Do you ever feel like you want more? I don’t mean more of stuff. Not more that is quantifiable or measured. What good is the stuff if our character isn’t refined?
I mean more as in another level. Another level of you: your relationships, your thinking, your actions, your results...
I do. I’m at a place where I’m learning and growing and even feel like I’m at another level than I was last year or last week but I still sense I’m missing something, like there’s another level for me.
This isn’t sadness or perfectionism (believe me, I know that whole thing). This is being grateful and thankful yet longing. It’s being happy and joyful yet unsatisfied.
I got my hair done just moments before this photo by the amazing Gaby Walerczyk and every single time we end up in the best conversations that are wrapped up in the Holy Spirit. We push each other. She pushed me by asking questions. She pushed me by saying out loud what I was keeping in my mind, deep down where I had not taken the time to bring it back up to the surface, possibly to the point where I had been ignoring it or staying too busy to hear it. She pushed me and I’m grateful for it.
I went home that afternoon just before I had to grab my son from school and began saying out loud ideas and thoughts about what I was feeling (I even recorded it!). I am trying to wake up the deepest parts of me into the Lord’s direction. Thankful that the Holy Spirit is connecting the dots and waking me up. Almost every day I ask God to direct my steps, BUT if I have put up a wall, I’ll still take a turn when I hit it instead of knocking through it.

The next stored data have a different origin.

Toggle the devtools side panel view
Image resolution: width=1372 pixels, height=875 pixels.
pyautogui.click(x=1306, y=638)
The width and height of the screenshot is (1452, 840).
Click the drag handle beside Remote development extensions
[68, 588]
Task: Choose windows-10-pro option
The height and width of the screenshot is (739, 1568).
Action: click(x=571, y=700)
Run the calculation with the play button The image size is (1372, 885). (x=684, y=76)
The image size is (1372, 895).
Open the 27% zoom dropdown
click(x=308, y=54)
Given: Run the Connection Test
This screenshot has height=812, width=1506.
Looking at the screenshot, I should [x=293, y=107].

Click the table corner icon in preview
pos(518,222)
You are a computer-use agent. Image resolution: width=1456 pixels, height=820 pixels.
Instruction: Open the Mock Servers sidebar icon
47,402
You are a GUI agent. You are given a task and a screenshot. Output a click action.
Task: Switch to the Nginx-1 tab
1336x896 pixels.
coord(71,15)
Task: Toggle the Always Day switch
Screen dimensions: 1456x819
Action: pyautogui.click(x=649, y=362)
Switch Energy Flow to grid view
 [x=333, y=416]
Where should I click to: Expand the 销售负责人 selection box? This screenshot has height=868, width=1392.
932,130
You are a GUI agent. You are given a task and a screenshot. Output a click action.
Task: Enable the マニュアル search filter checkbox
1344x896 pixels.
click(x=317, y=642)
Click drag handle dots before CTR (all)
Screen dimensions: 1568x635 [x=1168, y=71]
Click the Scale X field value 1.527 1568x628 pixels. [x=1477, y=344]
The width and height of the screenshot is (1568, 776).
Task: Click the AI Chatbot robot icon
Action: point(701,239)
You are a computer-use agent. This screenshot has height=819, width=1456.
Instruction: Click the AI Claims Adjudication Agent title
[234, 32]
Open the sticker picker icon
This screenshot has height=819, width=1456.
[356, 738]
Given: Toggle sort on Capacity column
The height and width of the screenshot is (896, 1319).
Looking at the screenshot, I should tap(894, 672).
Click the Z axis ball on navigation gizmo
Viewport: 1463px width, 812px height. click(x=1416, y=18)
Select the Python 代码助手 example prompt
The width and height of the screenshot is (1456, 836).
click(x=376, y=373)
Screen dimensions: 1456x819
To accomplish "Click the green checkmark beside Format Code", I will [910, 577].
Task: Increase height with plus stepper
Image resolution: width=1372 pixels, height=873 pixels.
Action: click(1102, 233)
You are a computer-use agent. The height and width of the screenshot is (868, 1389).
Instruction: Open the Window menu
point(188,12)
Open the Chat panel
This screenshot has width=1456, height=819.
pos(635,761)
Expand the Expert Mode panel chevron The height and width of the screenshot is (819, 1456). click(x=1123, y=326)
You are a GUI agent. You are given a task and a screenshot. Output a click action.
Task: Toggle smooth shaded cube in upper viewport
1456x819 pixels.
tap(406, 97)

I want to knock through those walls that may be stopping me from the best of me.
I want to hear well done when I am face to face with my heavenly Daddy. So I sense that means more. Something else. Not a busy-more. A being-used-by-God-in-an-exponential-way-more. Multiplication instead of addition.
I want to do and be what I felt led to make ALTR about:
A Life That’s Radical.
Radical for Jesus.
Radical for others.
I want to leave my God-given mark on this world.
I know each day is a journey toward that, especially with what I think about and focus on (as I’m learning even from a scientific point).
So I’m choosing to focus on God’s truth. His gifts. The gifting He’s given me. I hope to share more of that soon and hope you join me in A Life That’s Radical.